Cable operators facing increasing competition have gained new freedom from federal regulations regarding broadcast-signal placement within their channel lineups.
As part of the recent digital must-carry order, the Federal Communications Commission ruled that cable operators deemed subject to effective competition do not have to provide TV signals on the basic tier.
Rate-regulated cable operators are required to provide local TV signals on the basic tier. Their subscribers are required to buy that tier before they may purchase higher tiers, premium networks or pay-per-view events.
The FCC's decision might be useful for deregulated operators planning to create a digital broadcast tier or a high-definition TV tier unbundled from analog broadcast and cable channels.

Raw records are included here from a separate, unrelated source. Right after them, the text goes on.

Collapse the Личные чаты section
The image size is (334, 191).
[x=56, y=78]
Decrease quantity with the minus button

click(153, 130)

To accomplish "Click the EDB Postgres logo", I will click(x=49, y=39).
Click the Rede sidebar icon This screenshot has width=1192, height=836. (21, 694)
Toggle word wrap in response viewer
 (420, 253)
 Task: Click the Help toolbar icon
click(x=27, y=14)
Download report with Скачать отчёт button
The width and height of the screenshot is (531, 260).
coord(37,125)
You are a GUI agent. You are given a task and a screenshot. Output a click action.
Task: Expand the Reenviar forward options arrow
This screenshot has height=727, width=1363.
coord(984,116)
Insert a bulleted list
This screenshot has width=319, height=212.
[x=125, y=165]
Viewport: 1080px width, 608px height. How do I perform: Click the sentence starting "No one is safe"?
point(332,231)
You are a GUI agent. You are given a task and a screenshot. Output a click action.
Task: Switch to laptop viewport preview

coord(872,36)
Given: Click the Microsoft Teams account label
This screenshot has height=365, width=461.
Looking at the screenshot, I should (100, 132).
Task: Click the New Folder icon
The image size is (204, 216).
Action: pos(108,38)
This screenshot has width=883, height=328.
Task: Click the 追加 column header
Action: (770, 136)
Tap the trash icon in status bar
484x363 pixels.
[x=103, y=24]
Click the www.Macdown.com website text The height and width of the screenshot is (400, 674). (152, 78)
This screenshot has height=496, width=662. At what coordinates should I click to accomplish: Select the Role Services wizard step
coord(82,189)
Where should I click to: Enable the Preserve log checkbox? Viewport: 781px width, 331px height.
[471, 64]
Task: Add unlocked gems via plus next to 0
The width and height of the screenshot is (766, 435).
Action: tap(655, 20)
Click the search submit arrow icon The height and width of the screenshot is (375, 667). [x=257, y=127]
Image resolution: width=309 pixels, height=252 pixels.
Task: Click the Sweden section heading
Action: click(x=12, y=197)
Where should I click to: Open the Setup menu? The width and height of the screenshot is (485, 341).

"It is helpful to have more flexibility on the carriage of digital signals because it means we can respond.and we can put it where we think we can most viably provide it," said Daniel Brenner, senior vice president of law and regulatory policy at the National Cable Television Association.
In March 1999, the FCC lost its authority to regulate upper-tier cable rates. Local governments retain the authority to regulate basic rates for operators not subject to effective competition.
Under FCC rules, a cable operator is subject to effective competition if the subscriber penetration of all cable competitors exceeds 15 percent of area households or if the competitor is a video-providing phone company, regardless of subscriber penetration.
The FCC's ruling will likely affect cable systems owned by Time Warner Cable and Comcast Corp. in Florida, Michigan and Ohio due to the entry of Ameritech Corp. (prior to SBC Communications Inc.'s purchase of the company) and GTE Corp. (before it merged to form Verizon Communications Inc.).
Nationally, the impact won't be that big. According to the FCC's cable competition report released in January, the agency has granted cable-filed petitions for effective competition in 330 individual communities, based on the entry of a wireline competitor.
An FCC source said the agency intended its action to include both analog and digital signals.
Separately, the FCC delivered a setback to TV stations that thought they had a right to purchase cable networks under the FCC's program-access rules. The rules apply to satellite-delivered cable programming owned by cable operators in whole or in part. TV stations that plan to offer multicast services for a fee might be considering the purchase of cable programming to occupy those channels.
But the FCC said that under the program-access rules, DTV stations that offer programming for a fee did not qualify as multichannel-video programming distributors with the right to cable operator-affiliated programming.